> _Exercise objective_
Repeat the data that follows exactly, starting at the line with "Given: Switch to the comparison view icon" and ending at the line with "You are a computer-use agent.", and leave out every picture.

> _Material supplied_
□ □ □ □ □ □ □
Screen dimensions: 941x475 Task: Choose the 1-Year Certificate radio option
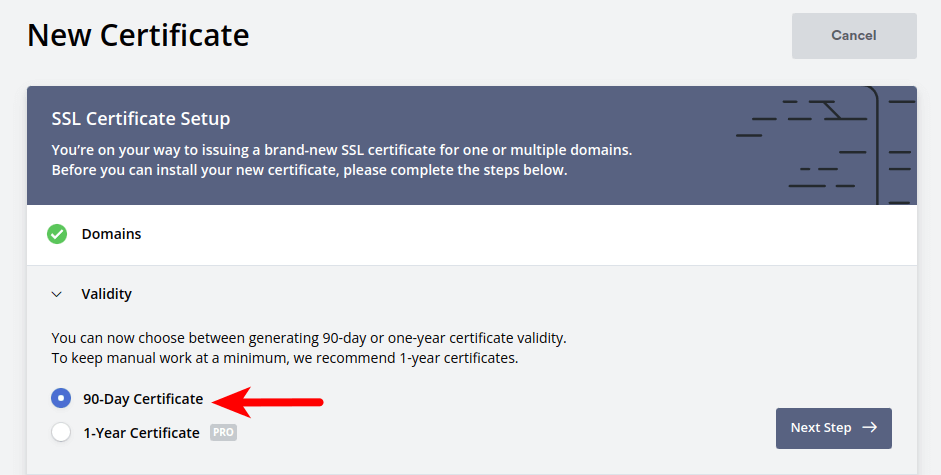click(61, 433)
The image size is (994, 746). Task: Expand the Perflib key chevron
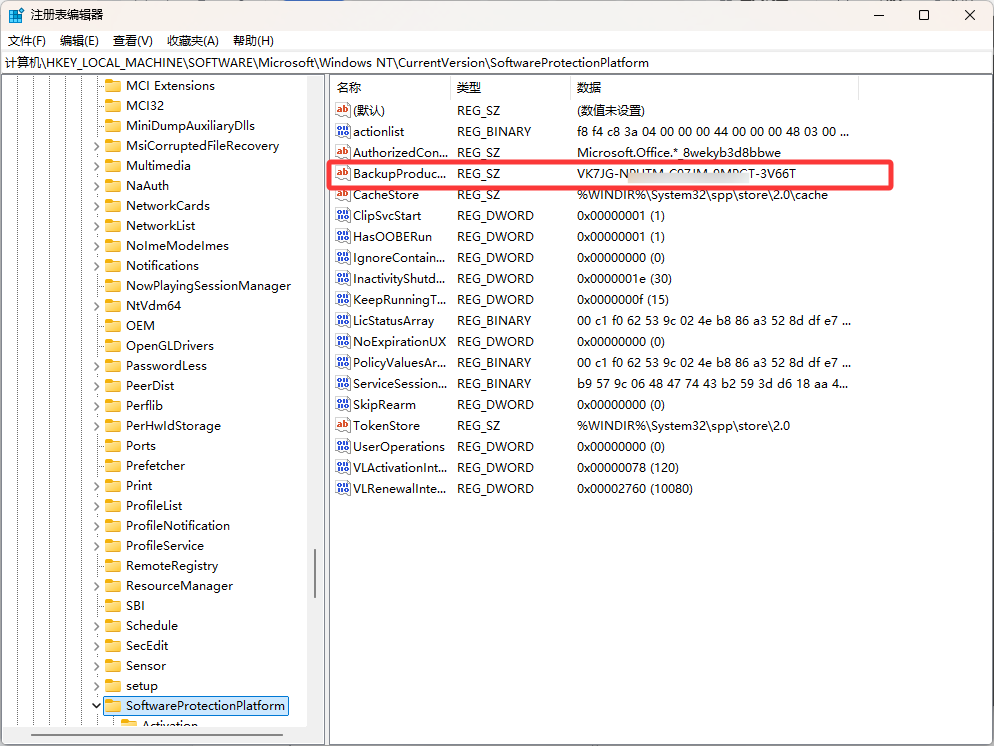[x=97, y=406]
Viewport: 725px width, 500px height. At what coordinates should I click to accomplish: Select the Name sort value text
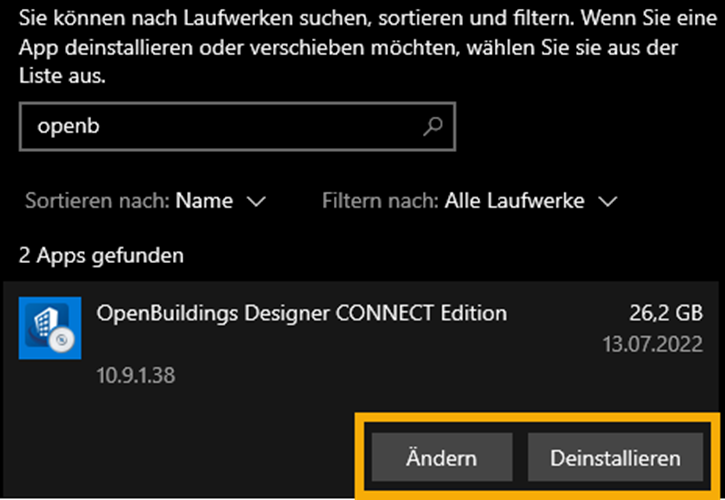click(x=204, y=201)
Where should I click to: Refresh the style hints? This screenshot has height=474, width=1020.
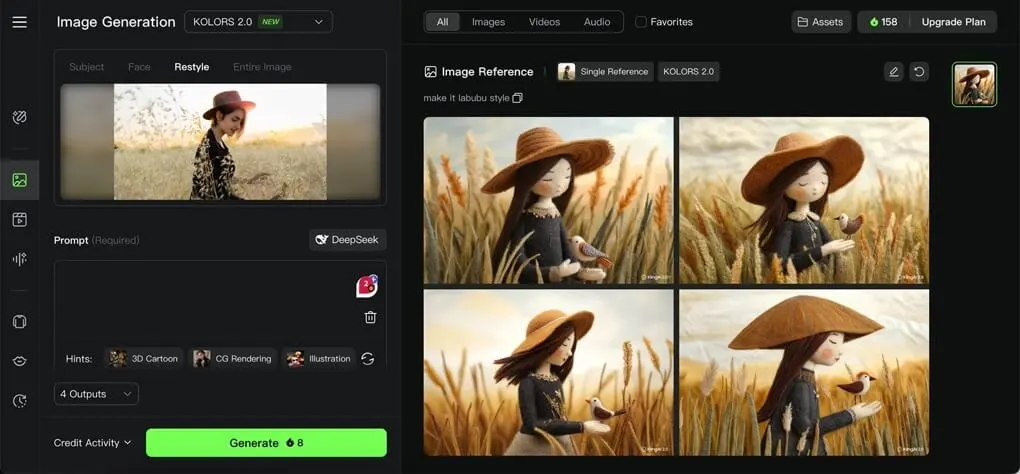[x=368, y=358]
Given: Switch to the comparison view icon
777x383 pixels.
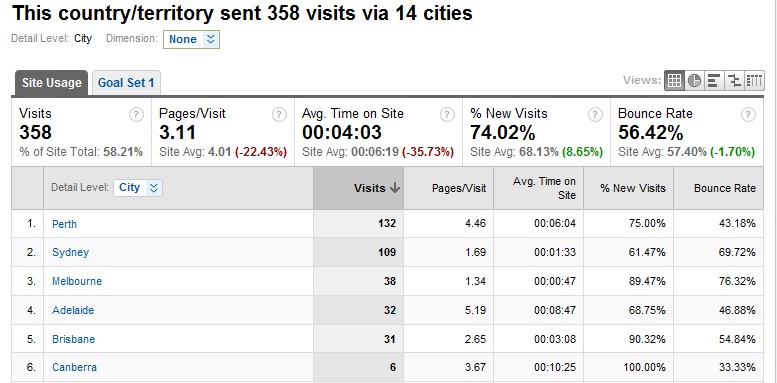Looking at the screenshot, I should click(734, 80).
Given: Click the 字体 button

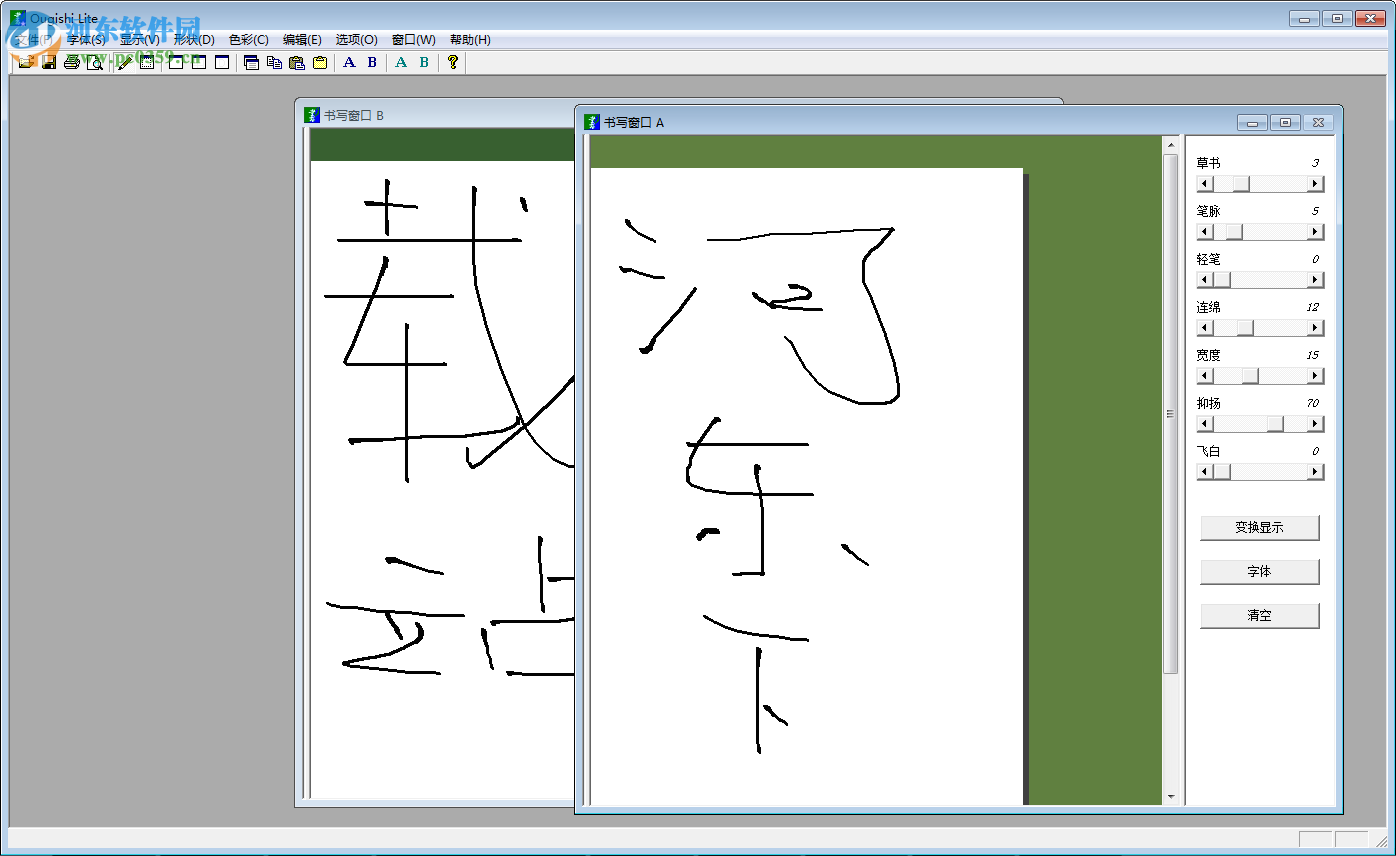Looking at the screenshot, I should pos(1259,572).
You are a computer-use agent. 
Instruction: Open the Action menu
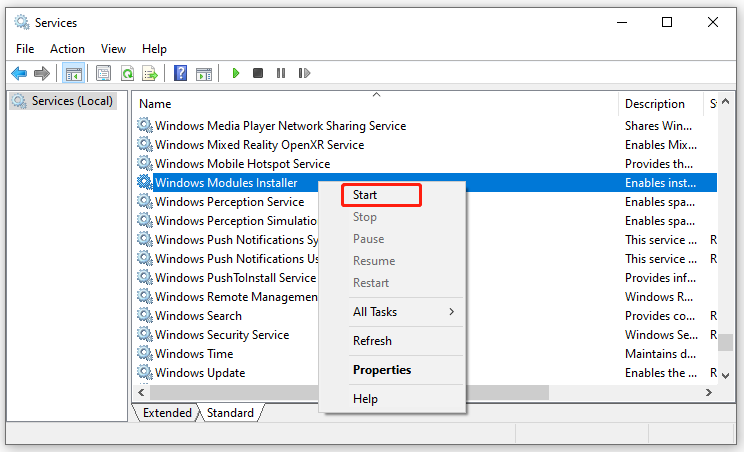click(x=68, y=49)

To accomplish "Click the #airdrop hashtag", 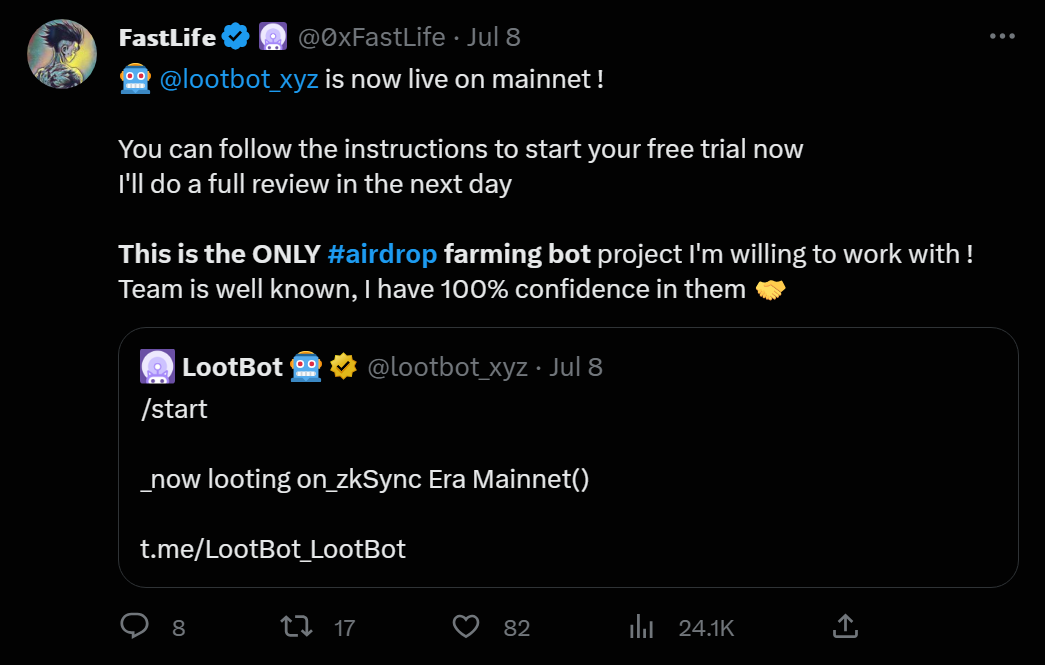I will click(x=382, y=254).
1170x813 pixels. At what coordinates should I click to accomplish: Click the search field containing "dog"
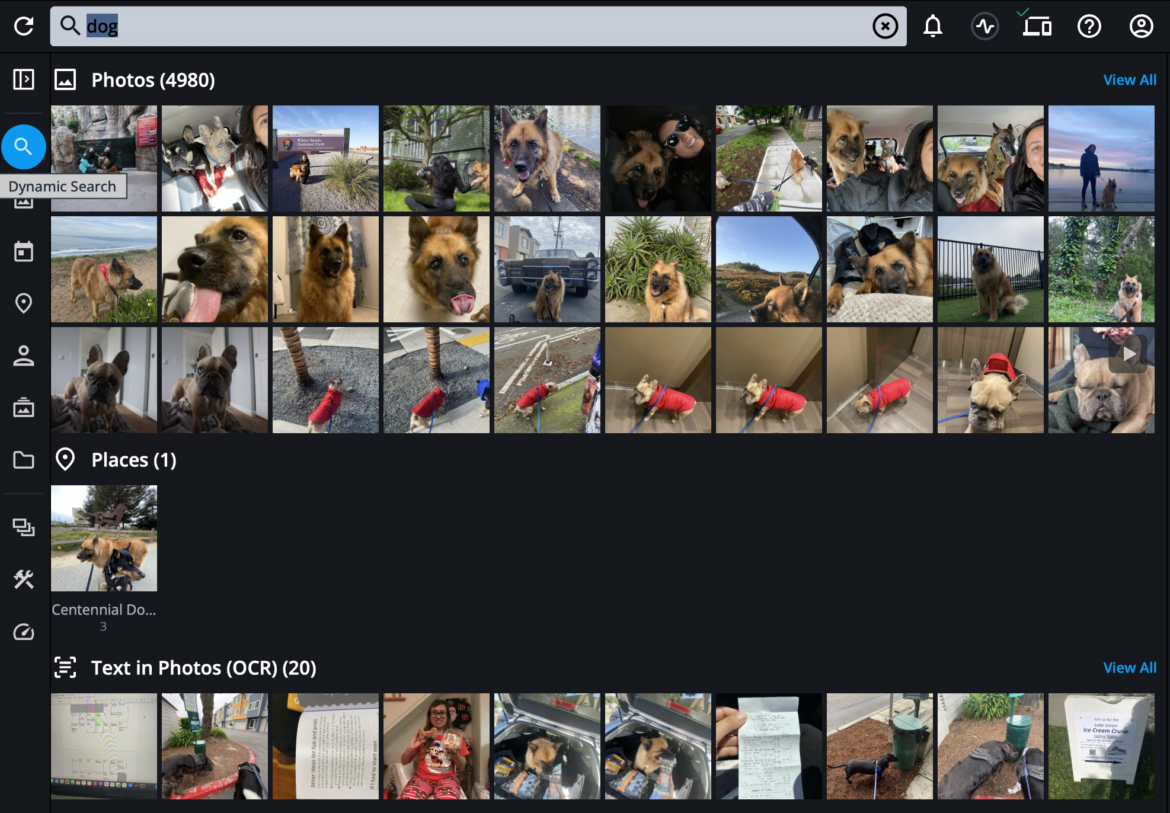point(470,27)
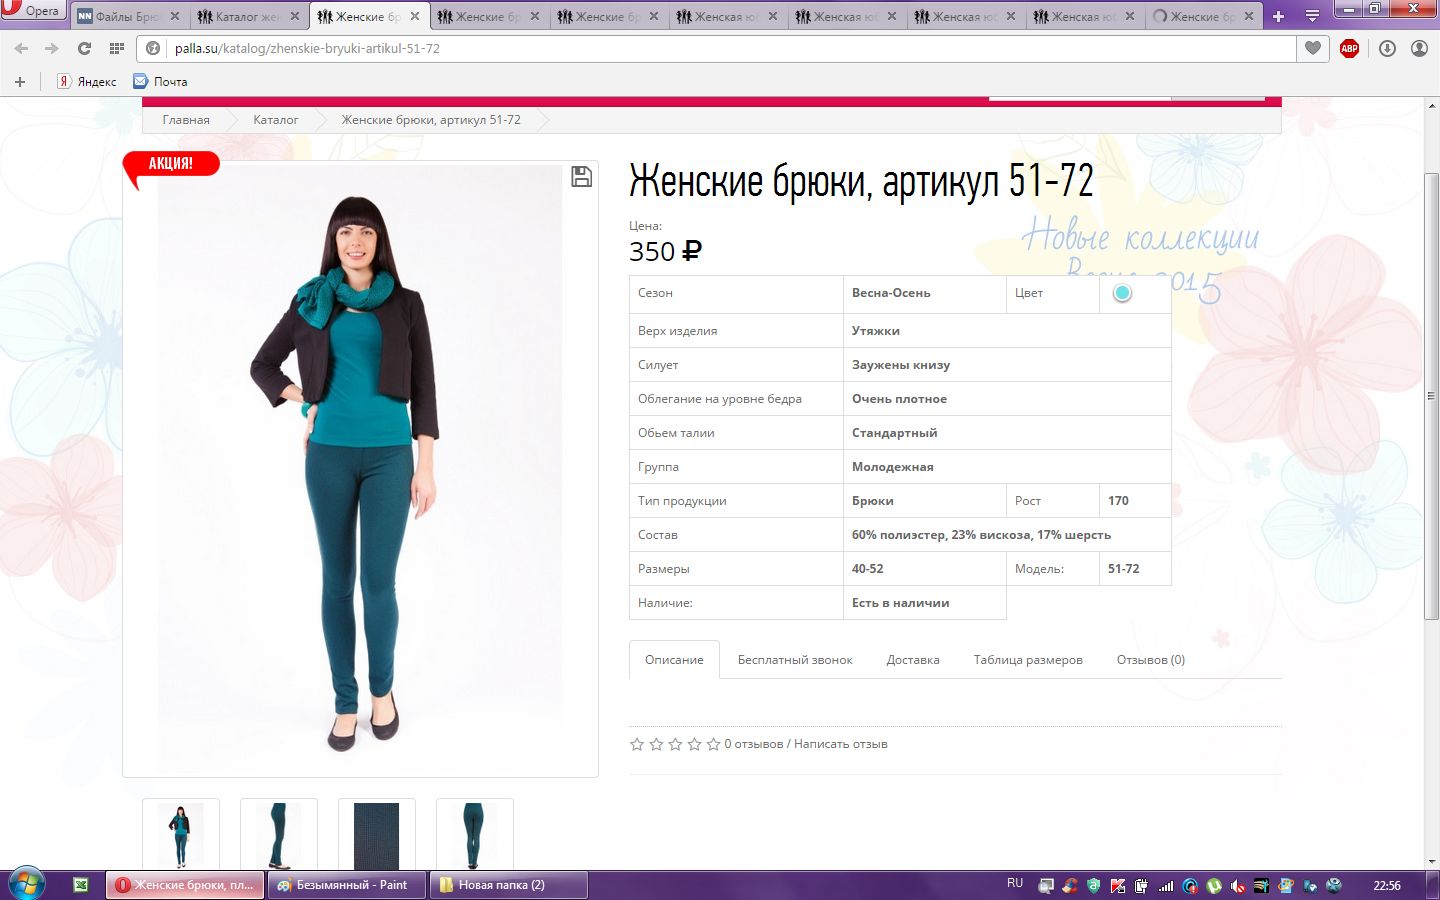Show the Бесплатный звонок tab
This screenshot has height=900, width=1440.
pyautogui.click(x=795, y=660)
□ □ □ □ □ □ □
> _Expected answer_
Given: Switch to the comparison view icon
777x383 pixels.
Looking at the screenshot, I should click(734, 80).
Given: Click the 字体 button

Looking at the screenshot, I should pos(1259,572).
You are a computer-use agent. 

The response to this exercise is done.